Type I interferons (IFNs), including IFN-beta, are known to enhance antigen (Ag) presentation and to promote the expansion, survival and effector function of CD8(+) cytotoxic lymphocytes (CTL) during viral infections. Furthermore, IFN-beta is a potent candidate for antitumor drugs; however, recombinant IFN-beta is too unstable for use in tumor therapy in vivo. In this study, we therefore examined the efficacy and mechanism of exogenous IFN-beta as a biomolecule for tumor therapy, using adenovirus encoding IFN-beta (Ad-IFN beta) as a therapeutic agent in a mouse model. Ag104L(d) and 4T1 tumor cells exposed to Ad-IFN beta showed growth retardation and cell death in vitro, and tumor growth as well as tumor metastasis was inhibited in vivo.
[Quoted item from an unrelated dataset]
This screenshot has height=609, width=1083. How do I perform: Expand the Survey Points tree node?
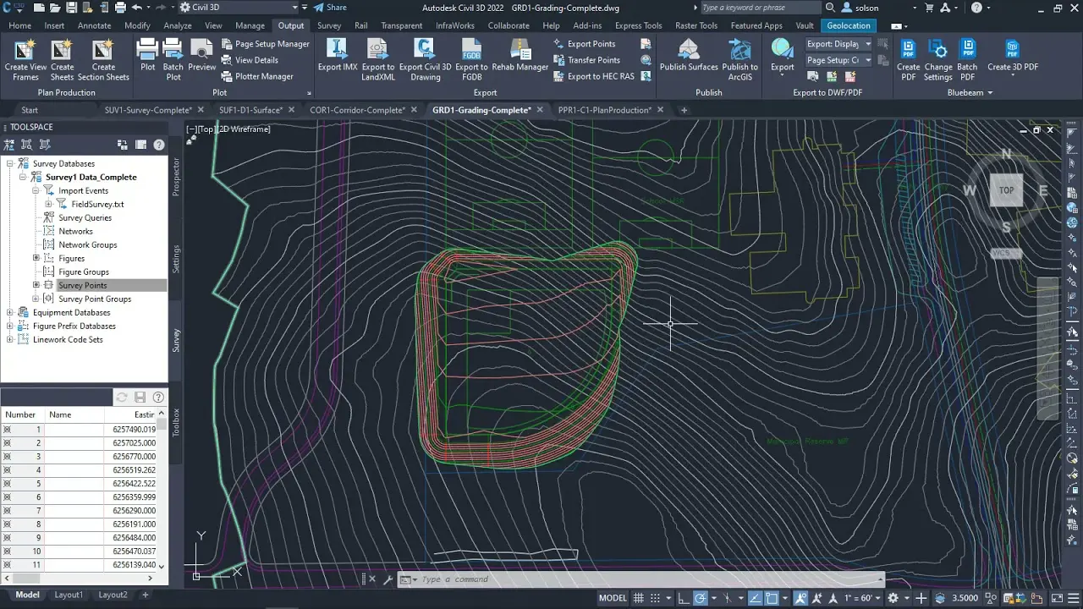click(36, 285)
The Ad-IFN beta-mediated antitumor effect was dependent on CD8(+) T cells in vivo, rather than on a direct cytotoxic effect of Ad-IFN beta. Transient T lymphocyte depletion was observed in tumor tissue after intratumoral injection with Ad-IFN beta. Despite the T lymphocyte depletion, the proliferation of Ag-specific CD8(+) T cells was increased in Ad-IFN beta-treated mice compared to control virus-treated mice. These results suggest that IFN-beta might contribute to the inhibition of tumor growth by depleting Ag-nonspecific T lymphocytes and enhancing proliferation of Ag-specific CD8(+) T cells.